# CSC 620 HA #11

By: Mark Kim

Adapted from: [Utham Bathoju](https://www.kaggle.com/code/uthamkanth/beginner-tf-idf-and-cosine-similarity-from-scratch/notebook)

This notebook is broken up into three sections as follows:

1. [Program_0](#program_0): Create a copy of the below notebook (or export it as
   python program), and add detailed description for each code block, in your
   own words.
2. [Program_1](#program_1): Revise the above program to replace the toy dataset
   with with a larger text dataset of your choice.
3. [Program_2](#program_2): Create a variation of Program_1 that uses only TF
   representation to compute the similarity between a query and document.
4. [Writeup](#Writeup): Submit a short write-up (1 to 2 paragraphs) that compares and contrasts the document rankings provided by Program_1 and Program_2 for the same 3 queries of your choice.  Reflect on why is the ranking different, which representation provides better ranking, etc.

## Program_0

Create a copy of the notebook and add detailed descriptions.

In [None]:
import math
import pandas as pd
import numpy as np

Define query and toy documents

In [None]:
#documents
doc1 = "I want to start learning to charge something in life"
doc2 = "reading something about life no one else knows"
doc3 = "Never stop learning"
#query string
query = "life learning"

## Raw term frequency counts

The following function was created simply to illustrate that term frequency is
not a good measure to base a search query from.  The terms have not been
normalized (e.g. capitalization removed, stopwords removed, etc.).  Furthermore,
we do not normalize to large term counts.  As we learned in lecture, a word that
appears 100 times should not weigh 100 times heavier in determining
"importance".  Lastly, for the data to be useful, we want to create
probabilities that terms appear, hence, raw counts will not be useful for us.

In [None]:
def compute_tf(docs_list):
    for doc in docs_list:
        doc1_lst = doc.split(" ")
        wordDict_1= dict.fromkeys(set(doc1_lst), 0)

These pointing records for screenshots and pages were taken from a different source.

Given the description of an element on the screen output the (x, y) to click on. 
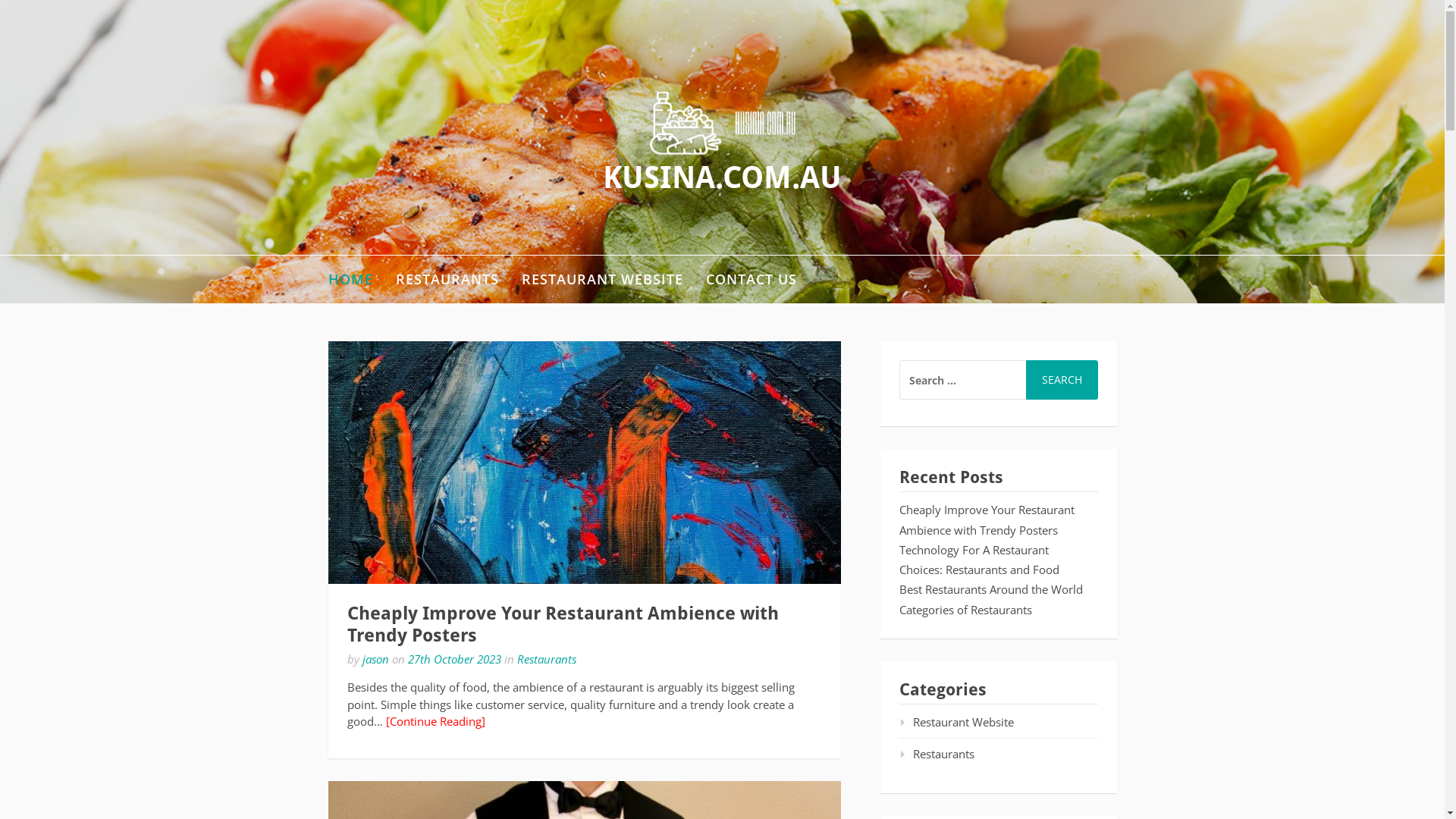
Restaurants Element type: text (936, 753)
[Continue Reading] Element type: text (434, 720)
HOME Element type: text (349, 279)
Restaurants Element type: text (546, 658)
Technology For A Restaurant Element type: text (973, 549)
jason Element type: text (375, 658)
Cheaply Improve Your Restaurant Ambience with Trendy Posters Element type: text (562, 624)
KUSINA.COM.AU Element type: text (721, 177)
Restaurant Website Element type: text (956, 721)
Cheaply Improve Your Restaurant Ambience with Trendy Posters Element type: text (986, 519)
27th October 2023 Element type: text (454, 658)
Best Restaurants Around the World Element type: text (990, 588)
Categories of Restaurants Element type: text (965, 609)
Search Element type: text (1061, 379)
RESTAURANT WEBSITE Element type: text (602, 279)
Cheaply Improve Your Restaurant Ambience with Trendy Posters Element type: hover (583, 462)
RESTAURANTS Element type: text (446, 279)
Choices: Restaurants and Food Element type: text (979, 569)
CONTACT US Element type: text (750, 279)
Skip to content Element type: text (0, 0)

        for token in doc1_lst:
            wordDict_1[token] +=  1
        df = pd.DataFrame([wordDict_1])
        idx = 0
        new_col = ["Term Frequency"]    
        df.insert(loc=idx, column='Document', value=new_col)
        print(df)
        
compute_tf([doc1, doc2, doc3])

## Normalized Term Frequency

The next functions attempt at converting the raw term frequency counts to some
sort of probability so that we can determine the probability a term appears in a
document.  Very basic normalization is done here, where the capitalization of
words is removed.

In [None]:
#Normalized Term Frequency
def termFrequency(term, document):
    normalizeDocument = document.lower().split()
    return normalizeDocument.count(term.lower()) / float(len(normalizeDocument))

def compute_normalizedtf(documents):
    tf_doc = []
    for txt in documents:
        sentence = txt.split()
        norm_tf= dict.fromkeys(set(sentence), 0)
        for word in sentence:
            norm_tf[word] = termFrequency(word, txt)
        tf_doc.append(norm_tf)
        df = pd.DataFrame([norm_tf])
        idx = 0
        new_col = ["Normalized TF"]    
        df.insert(loc=idx, column='Document', value=new_col)
        # print(df)
    return tf_doc

tf_doc = compute_normalizedtf([doc1, doc2, doc3])

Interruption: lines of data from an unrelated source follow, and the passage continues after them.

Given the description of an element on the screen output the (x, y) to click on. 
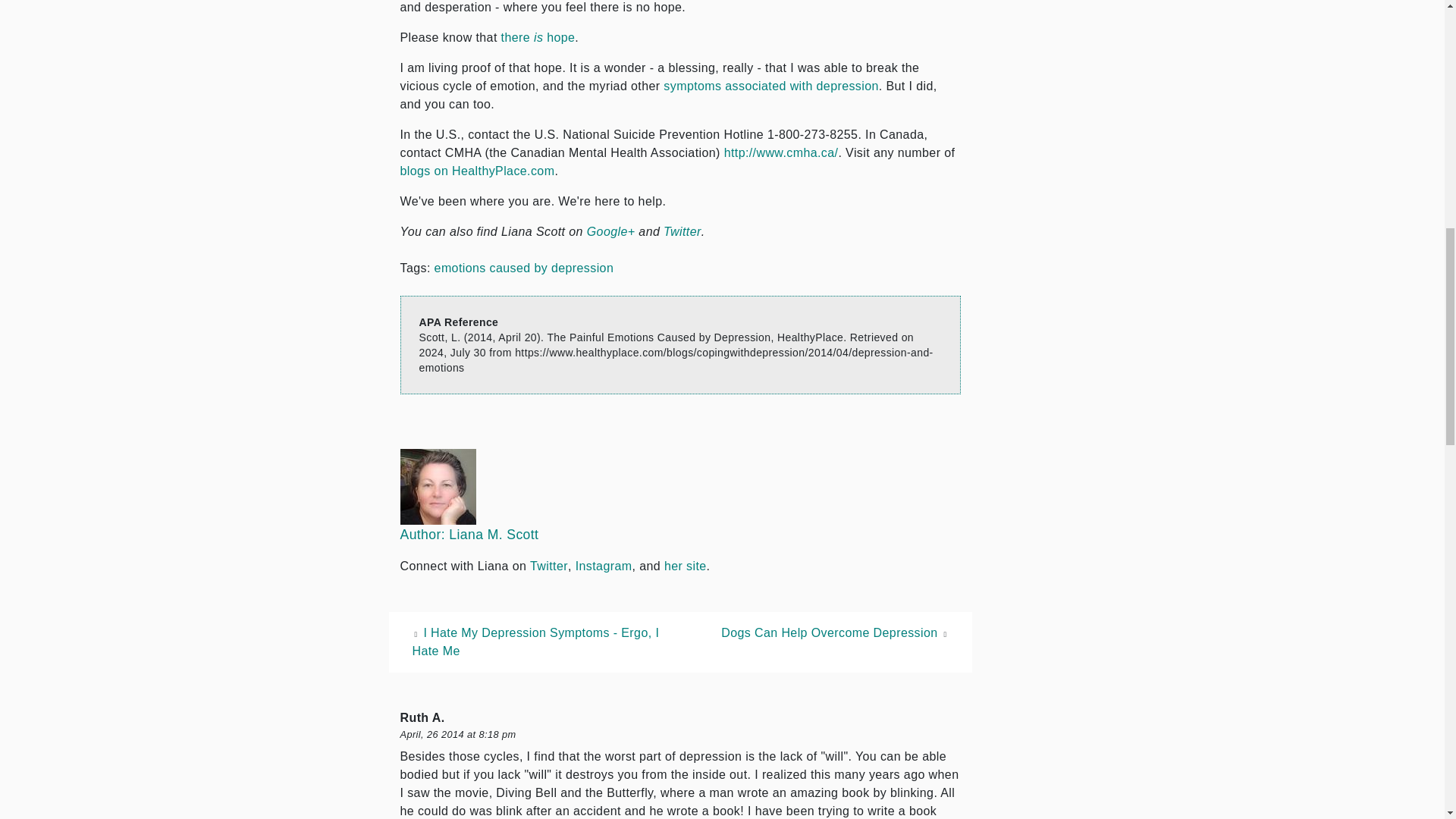
Mental Illness and Hope (537, 37)
Canadian Mental Health Association (780, 152)
Mental Health Blogs (477, 170)
Depression Symptoms: What are the Symptoms of Depression? (770, 85)
Given the description of an element on the screen output the (x, y) to click on. 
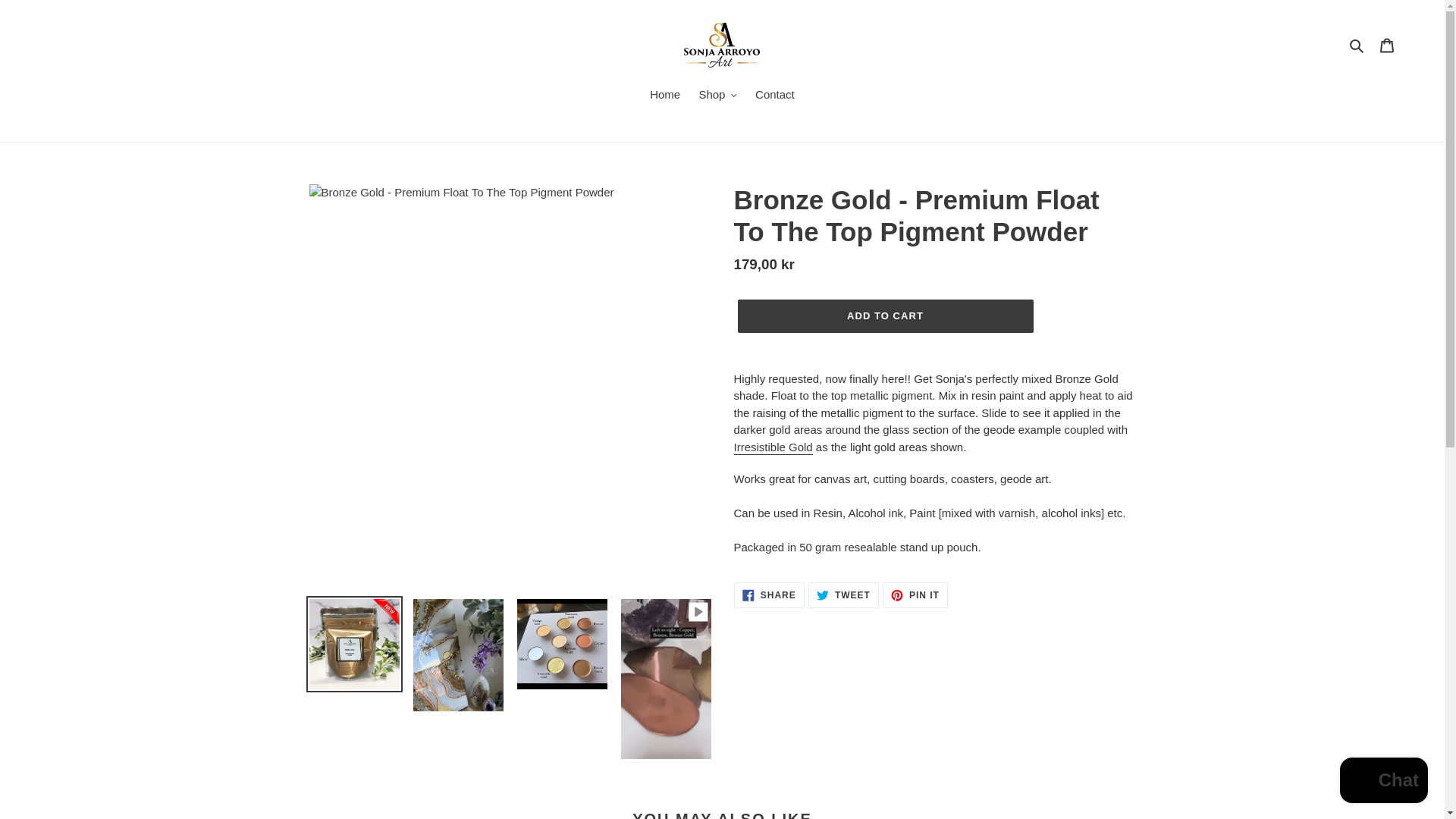
Cart (1387, 44)
Search (1357, 45)
Contact (775, 96)
Home (664, 96)
Shopify online store chat (1383, 781)
Shop (717, 96)
Irresistible Gold (772, 447)
Given the description of an element on the screen output the (x, y) to click on. 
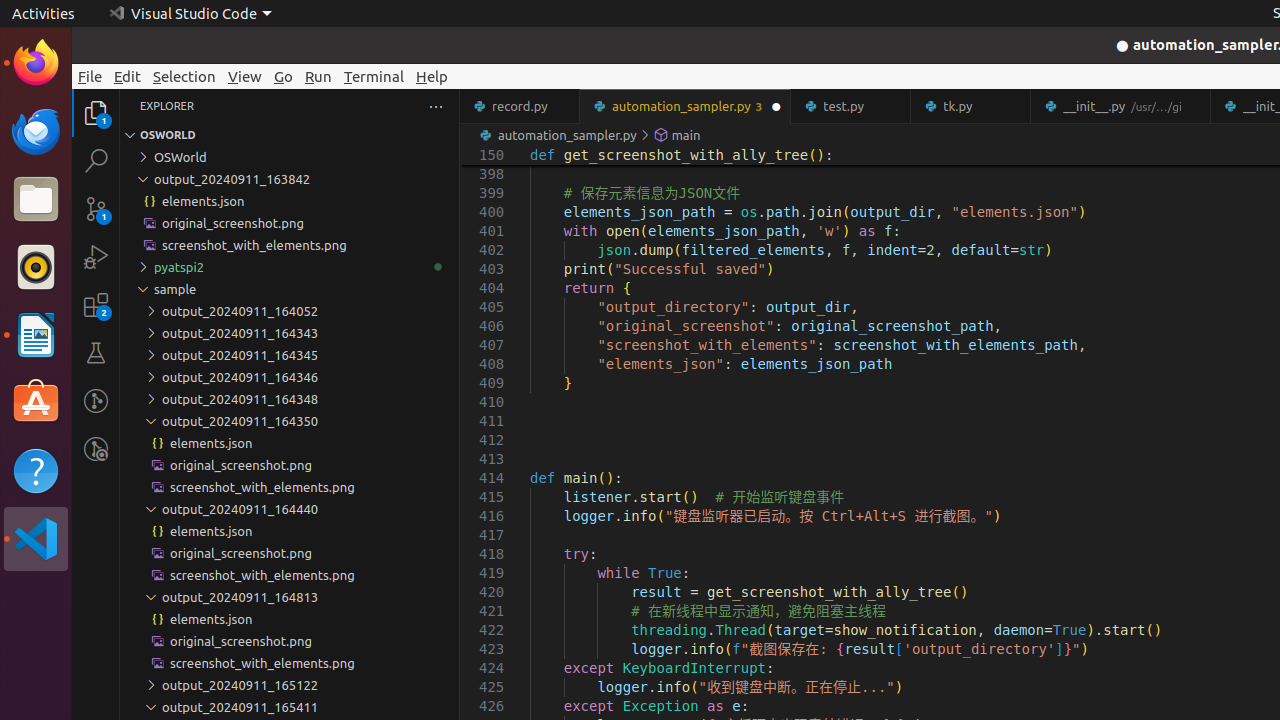
Terminal Element type: push-button (374, 76)
tk.py Element type: page-tab (971, 106)
File Element type: push-button (90, 76)
OSWorld Element type: tree-item (289, 157)
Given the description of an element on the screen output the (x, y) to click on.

# Inverse Document Frequency (IDF)

Here, we address the issue of large term counts having a disproportionate effect
in determining relevancy with respect to matching a particular query.  By
applying an inverse document frequency to the term frequency, we suppress the
weights of terms with high frequency counts.  Indeed, words that occur less
often are a better determinant of matching queries to a document.  Hence, we
apply the following formula to find the IDF:
$$ \operatorname{idf_t} = \log_{10}\left(\frac{N}{df_t}\right) $$
where $N$ is the total number of documents in the corpus and $df_t$ is the
number of documents in which the term $t$ appears.

In this case, it looks like the author increases the value for idf by $1$.  I am
not sure why the author does this since the formula doe not call for this
addition.  I have not removed the addition of $1$ because it does not change the
final results since this addition occurs in all cases.

In [None]:
def inverseDocumentFrequency(term, allDocuments):
    numDocumentsWithThisTerm = 0
    for doc in range (0, len(allDocuments)):
        if term.lower() in allDocuments[doc].lower().split():
            numDocumentsWithThisTerm = numDocumentsWithThisTerm + 1
 
    if numDocumentsWithThisTerm > 0:
        return 1.0 + math.log(float(len(allDocuments)) / numDocumentsWithThisTerm)
    else:
        return 1.0
    
def compute_idf(documents):
    idf_dict = {}
    for doc in documents:
        sentence = doc.split()
        for word in sentence:
            idf_dict[word] = inverseDocumentFrequency(word, documents)
    return idf_dict
    
idf_dict = compute_idf([doc1, doc2, doc3])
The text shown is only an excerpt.